──────── Excerpted text ────────
Although his budget address to a joint session of the General Assembly on Feb. 9 was lacking specifics of his 2016-2017 budget proposal, the reality is that Wolf is continuing the tax-and-spend theme presented last year.
During his speech, the governor painted a doom-and-gloom picture as a means to convince the people of Pennsylvania — or maybe himself — that massive tax increases are needed to address the Commonwealth’s fiscal problems. He even reflected back on his time as a business owner stating, “You have to take a clear-eyed look at how the problem arose, and then you have to solve it. And fast. Or you won’t be in business very long.”
Besides failing to identify the real problem, Wolf’s only solution is to raise your taxes. Again, how dare he? How dare the governor ask for more money from the people of Pennsylvania without taking basic steps to control costs?
How dare Wolf ask you to give him more money without:
- Doing anything to reform the pension system that is driving costs — and property taxes — through the roof?
──────── Supplied material ────────
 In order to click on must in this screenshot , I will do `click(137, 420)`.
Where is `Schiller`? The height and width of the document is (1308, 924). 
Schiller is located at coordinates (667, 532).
────────
> [What you will do] Can you write out the whole excerpt about Wolf's budget address, word for word?

> [Worked answer]
Although his budget address to a joint session of the General Assembly on Feb. 9 was lacking specifics of his 2016-2017 budget proposal, the reality is that Wolf is continuing the tax-and-spend theme presented last year.
During his speech, the governor painted a doom-and-gloom picture as a means to convince the people of Pennsylvania — or maybe himself — that massive tax increases are needed to address the Commonwealth’s fiscal problems. He even reflected back on his time as a business owner stating, “You have to take a clear-eyed look at how the problem arose, and then you have to solve it. And fast. Or you won’t be in business very long.”
Besides failing to identify the real problem, Wolf’s only solution is to raise your taxes. Again, how dare he? How dare the governor ask for more money from the people of Pennsylvania without taking basic steps to control costs?
How dare Wolf ask you to give him more money without:
- Doing anything to reform the pension system that is driving costs — and property taxes — through the roof?